Tendo-se em conta as diferenças culturais e lingüísticas, de maneira simultânea, e falando-se em traduzibilidade em termos gerais, sem nos centrarmos em casos específicos, é importante recordar que dois idiomas podem ser traduzidos entre si, com maior ou menor facilidade, com a condição de que se diferenciem em algum destes quatro aspectos:
- Idiomas que não têm em comum a cultura nem a língua, como esquimó e inglês, chinês e italiano ou grego e alemão;
- Idiomas com uma estrutura lingüística semelhante, mas com uma base cultural diferente, como o checo e o eslovaco. São ambas línguas eslavas, mas os territórios que atualmente ocupam a República Tcheca e Eslováquia têm estado, ao longo da História, com mais freqüência, divididos que unidos. A Boêmia conheceu vários períodos de autonomia ou, em outros, foi absorvida pelo território alemão, enquanto a Eslováquia foi parte do Império Austro-Húngaro durante longos períodos de tempo. Outro caso que poderia ser incluído nesta categoria, por conta do desenvolvimento cultural dos últimos séculos, é o do inglês britânico e do inglês norte-americano que, antes da era de Internet e da globalização, tiveram desenvolvimento lingüístico independente;
- Idiomas com estruturas lingüísticas totalmente diferentes, mas com uma cultura comum, como o húngaro e o eslovaco. O primeiro pertence ao ramo ugro-finês, igual a outros poucos idiomas, como o finlandês e o estônio, enquanto que o eslovaco é eslavo. Porém, as duas regiões estiveram com freqüência sob o poder do mesmo governo central: o Reino de Hungria, o Império Austríaco ou o Império Austro-Húngaro;
- Idiomas com estruturas lingüísticas e culturas semelhantes, como Espanha e França3. Neste caso, se trata de dois idiomas neolatinos e dos povos que têm tido intercâmbios culturais freqüentes e intensos.

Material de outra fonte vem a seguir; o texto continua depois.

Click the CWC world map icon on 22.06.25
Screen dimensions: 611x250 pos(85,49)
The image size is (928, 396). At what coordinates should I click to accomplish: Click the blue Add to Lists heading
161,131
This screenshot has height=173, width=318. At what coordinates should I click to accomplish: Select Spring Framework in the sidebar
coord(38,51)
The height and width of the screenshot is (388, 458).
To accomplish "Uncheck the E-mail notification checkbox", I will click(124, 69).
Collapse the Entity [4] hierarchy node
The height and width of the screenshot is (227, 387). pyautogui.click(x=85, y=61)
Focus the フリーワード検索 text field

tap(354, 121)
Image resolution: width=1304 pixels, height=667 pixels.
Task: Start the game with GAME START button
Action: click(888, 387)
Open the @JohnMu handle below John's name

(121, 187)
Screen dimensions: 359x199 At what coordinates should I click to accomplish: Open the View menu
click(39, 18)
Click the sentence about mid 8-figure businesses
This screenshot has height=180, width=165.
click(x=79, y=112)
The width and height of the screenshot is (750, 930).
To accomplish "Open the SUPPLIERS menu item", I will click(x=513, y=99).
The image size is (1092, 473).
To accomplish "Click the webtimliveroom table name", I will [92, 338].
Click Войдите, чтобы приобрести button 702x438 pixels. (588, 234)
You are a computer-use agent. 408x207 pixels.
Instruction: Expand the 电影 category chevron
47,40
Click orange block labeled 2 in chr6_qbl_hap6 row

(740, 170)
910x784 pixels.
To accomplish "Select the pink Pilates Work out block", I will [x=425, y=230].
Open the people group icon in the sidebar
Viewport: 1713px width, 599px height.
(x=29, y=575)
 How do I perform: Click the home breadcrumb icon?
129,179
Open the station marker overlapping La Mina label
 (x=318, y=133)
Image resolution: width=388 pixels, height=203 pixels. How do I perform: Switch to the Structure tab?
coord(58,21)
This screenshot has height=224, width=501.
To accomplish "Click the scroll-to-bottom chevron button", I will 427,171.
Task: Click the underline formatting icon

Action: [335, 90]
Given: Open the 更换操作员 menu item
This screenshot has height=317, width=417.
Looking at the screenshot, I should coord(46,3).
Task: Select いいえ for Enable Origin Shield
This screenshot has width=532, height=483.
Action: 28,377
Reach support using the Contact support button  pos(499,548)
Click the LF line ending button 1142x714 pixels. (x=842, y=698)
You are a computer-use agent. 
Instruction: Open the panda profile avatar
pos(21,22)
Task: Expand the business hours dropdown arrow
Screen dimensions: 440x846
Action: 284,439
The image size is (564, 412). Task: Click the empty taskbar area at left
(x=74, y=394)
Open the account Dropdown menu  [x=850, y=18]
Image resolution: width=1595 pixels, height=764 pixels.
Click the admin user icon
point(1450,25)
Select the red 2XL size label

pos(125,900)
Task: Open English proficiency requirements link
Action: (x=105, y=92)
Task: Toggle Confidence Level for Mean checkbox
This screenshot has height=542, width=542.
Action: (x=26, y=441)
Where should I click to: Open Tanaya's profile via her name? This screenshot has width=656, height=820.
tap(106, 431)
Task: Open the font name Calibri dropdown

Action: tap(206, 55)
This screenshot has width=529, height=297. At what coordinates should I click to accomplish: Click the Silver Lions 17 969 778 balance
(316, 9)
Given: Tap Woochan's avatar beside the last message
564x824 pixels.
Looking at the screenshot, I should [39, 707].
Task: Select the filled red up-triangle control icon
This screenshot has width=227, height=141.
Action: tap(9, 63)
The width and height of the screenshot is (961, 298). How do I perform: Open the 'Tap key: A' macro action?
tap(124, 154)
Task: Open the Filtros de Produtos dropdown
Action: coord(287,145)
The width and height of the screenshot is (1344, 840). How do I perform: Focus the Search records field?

Se, em vez de considerar duplas de idiomas/culturas, nos centrarmos em um único texto, Torop identifica quatro tipos distintos de relação entre cultura e idioma:
- Textos monolíngües e monoculturais;
- Textos monolíngües e multiculturais (quando existe mais de uma cultura dentro de uma sociedade). É o caso de As flores azuis, de Queneau, relato no qual se desenvolvem duas tramas situadas em períodos históricos e áreas sociais distintos;
- Textos multilíngües e monoculturais (nos quais, por exemplo, são utilizados distintos idiomas para narrar os mesmos fatos. É o caso de Ortiz Vásquez e de outros exemplos que foram citadas na unidade cinco, Línguas Estrangeiras e Consciência Lingüística).
- Textos multilíngües e multiculturais (como Guerra e Paz, de L. N. Tolstoi, onde são utilizados dois idiomas, o russo e o francês, para representar diversos aspectos e classes da sociedade russa e da personalidade de Napoleão).
Qualquer que seja o método que se adote para a análise da traduzibilidade de um texto para outro idioma/cultura, é importante recordar que, até nas condições mais adversas (distância cultural ou lingüística, complexidade e heterogeneidade do texto), o instrumento lingüístico, a linguagem natural, a linguagem humana, em teoria, será sempre capaz de expressar elementos que pertençam a outro idioma ou cultura. Portanto, o requisito prévio para que um texto seja traduzível é a compreensão do tradutor: este deve conhecer as diferenças entre idiomas e culturas para definir estratégias capazes de resolver os distintos problemas relativos à tradução.
Bibliografia
KRUPA V. Some remarks on the translation process, in Asian and African Studies, n. 4, Bratislava 1968 [1969].
TOROP P. La traduzione totale Trad. de B. Osimo. Módena, Guaraldi Logos, 2000. ISBN 88-8049-195-4. Ed. or. Total´nyj perevod. Tartu, Tartu Ülikooli Kirjastus [Tartu University Press], 1995. ISBN 9985-56-122-8.
1 Witherspoon 1980, p. 2.
2 Torop 2000.
3 Krupa 1969, p. 56, citado em Torop 1995.